In plain language: Caps each party's liability for indirect damages, sets out mutual indemnification obligations for IP infringement and product defects, and requires the manufacturer to maintain product liability insurance.

Sample language
Manufacturer shall indemnify, defend, and hold harmless Buyer from any third-party claims arising from defective Products or Manufacturer's negligence. Buyer shall indemnify Manufacturer against claims arising from Buyer's Specifications or Buyer IP. Each party's total liability shall not exceed [X times] the fees paid in the [X] months preceding the claim. Manufacturer shall maintain product liability insurance of at least $[AMOUNT] per occurrence, naming Buyer as an additional insured.
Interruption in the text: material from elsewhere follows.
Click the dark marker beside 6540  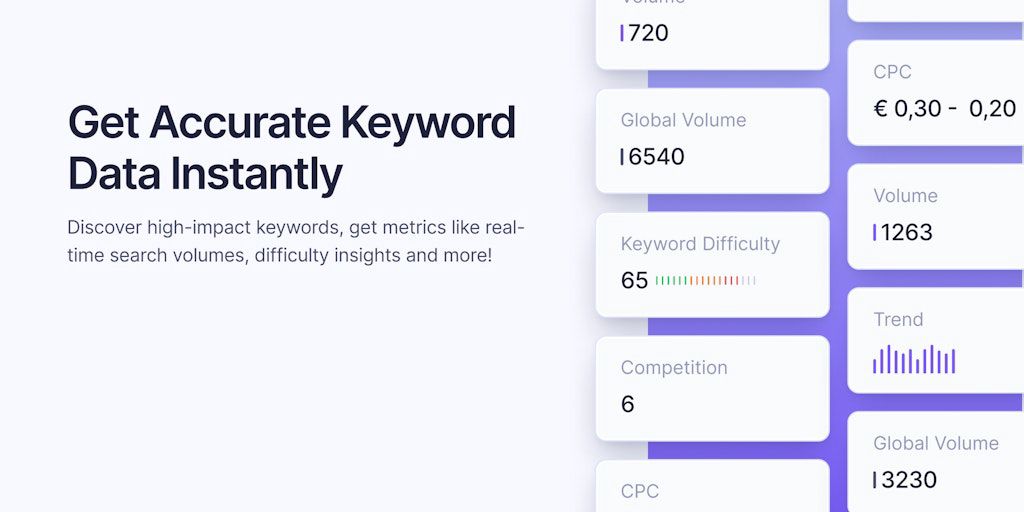[622, 157]
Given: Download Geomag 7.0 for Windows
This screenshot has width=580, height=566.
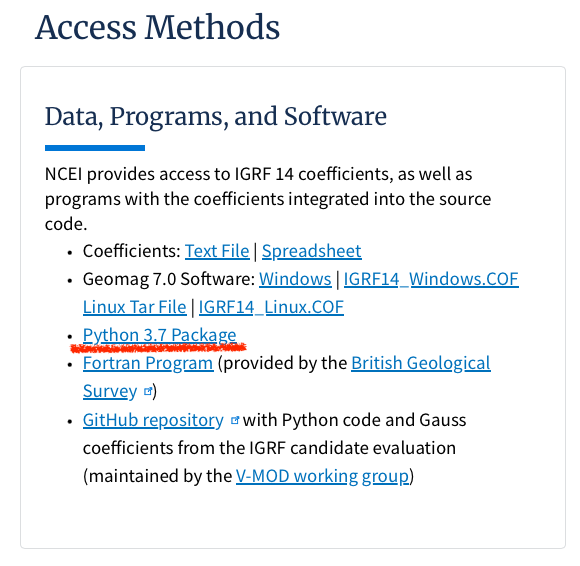Looking at the screenshot, I should [295, 279].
Common mistake: No cap on liability for indirect damages. Courts in product liability cases have awarded consequential damages — lost profits, brand damage — that dwarf the contract value. A mutual consequential-damages waiver is standard in commercial manufacturing agreements.
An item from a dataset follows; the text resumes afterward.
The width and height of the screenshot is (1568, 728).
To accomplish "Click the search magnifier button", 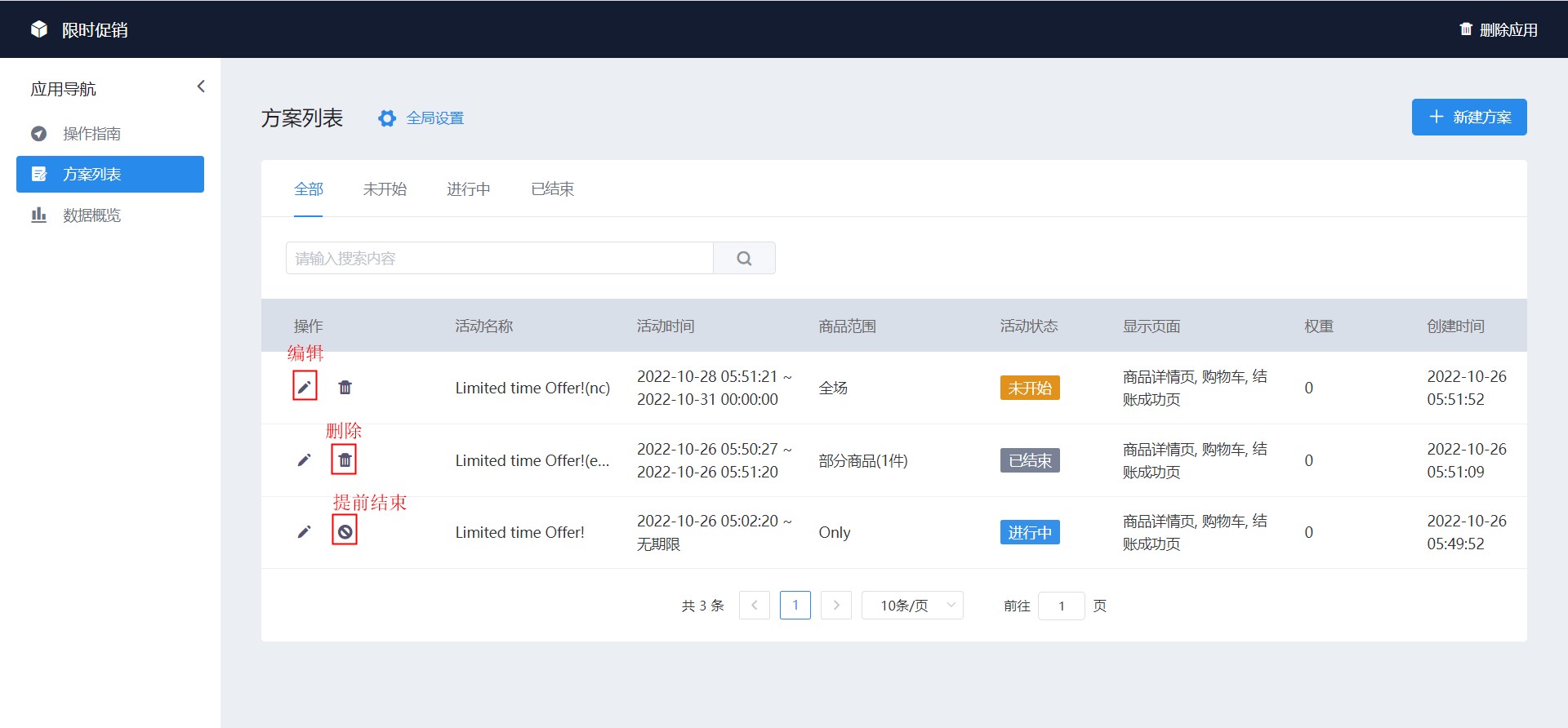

Term, termination, and transition

In plain language: Sets the agreement duration, renewal conditions, termination triggers for cause and without cause, and the obligations that apply on wind-down — including tooling return, inventory disposition, and work-in-progress.

Sample language
This Agreement commences on [DATE] and continues for [X] years, renewing automatically for successive [X]-year terms unless either party provides [X] days' written notice of non-renewal. Either party may terminate for cause upon [X] days' written notice if the other party materially breaches and fails to cure within [X] days. Upon termination, Manufacturer shall return all Buyer IP and Tooling within [X] days and deliver or destroy any remaining inventory at Buyer's election.

Common mistake: No transition assistance obligation. When a manufacturer is terminated, the buyer typically needs several months to qualify a new supplier. Without a contractual obligation to continue filling orders during the transition period, the buyer has no production and no leverage.

How to fill it out

  1. 1

    Identify both parties by their registered legal names

    Enter the full registered corporate name of the brand owner and the manufacturer — not trade names or DBA names. Include the state or country of incorporation and entity type for each.

    💡 Request a copy of the manufacturer's business registration or certificate of incorporation before finalizing the parties block. Misnamed parties create enforcement gaps.

  2. 2

    Attach a detailed product specification as Schedule A

    Prepare a written specification covering materials, dimensions, tolerances, performance requirements, labeling, and packaging. Attach it as Schedule A and reference it in the body of the agreement.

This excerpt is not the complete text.